# Evaluate this integral

• Feb 22nd 2013, 12:34 PM
Steelers72
Evaluate this integral

Ok my work:

b/c of abs value law x { x when x>/= to 0
{ -x when x<0

Intergral from -2 to 0 (x-2(-x))dx + Integral from 0 to 3 (x-2(x)) dx

= integral from -2 to 0 (3x) dx + integral from 0 to 3 -x dx

Antiderivative= (3x^2)/2 | -2 to 0 intervals

Antiderivative= -x^2/2 | 0 to 3 intervals

you plug in each and i got

= (0 - (3(4))/2) + ( 9/2 - 0) = -1.5 which they said was wrong?! and they wanted as an improper fraction so that is -3/2 but I only have one more try to enter in an answer and I want to be 100% sure I am correct.

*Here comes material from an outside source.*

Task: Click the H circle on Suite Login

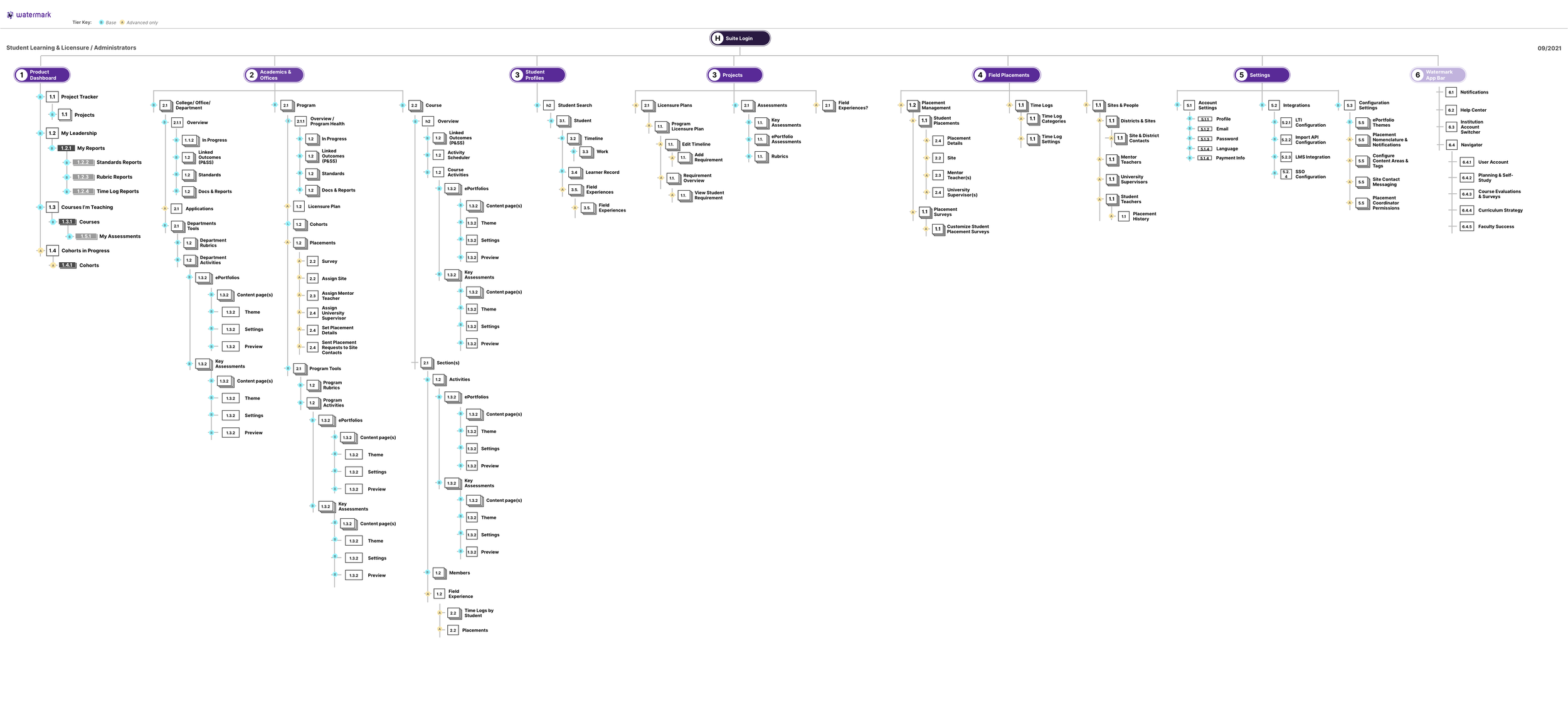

Any help greatly appreciated!!

• Feb 22nd 2013, 02:16 PM
BobP
Re: Evaluate this integral
Look again at the second of the two integrals, I think that you've lost a negative sign. And yes, if the question asks for the answer to be given as an improper fraction then that is what you should do.
• Feb 22nd 2013, 08:48 PM
Steelers72
Re: Evaluate this integral
ok so it should be (0 - (3(4))/2) + (-9/2 - 0) = 6+ (-9/2) which is 1.5 positive sign ==> 3/2. Do you agree?
• Feb 23rd 2013, 06:45 AM
BobP
Re: Evaluate this integral
No, now you've lost a negative sign from the first integral.
• Feb 23rd 2013, 04:00 PM
Steelers72
Re: Evaluate this integral
Quote:

Originally Posted by BobP
No, now you've lost a negative sign from the first integral.

(0 - (3(4))/2) + (-9/2 - 0) = -6+ (-9/2) which is -10.5 or -21/2 ? right?
• Feb 24th 2013, 12:27 AM
BobP
Re: Evaluate this integral
Yes.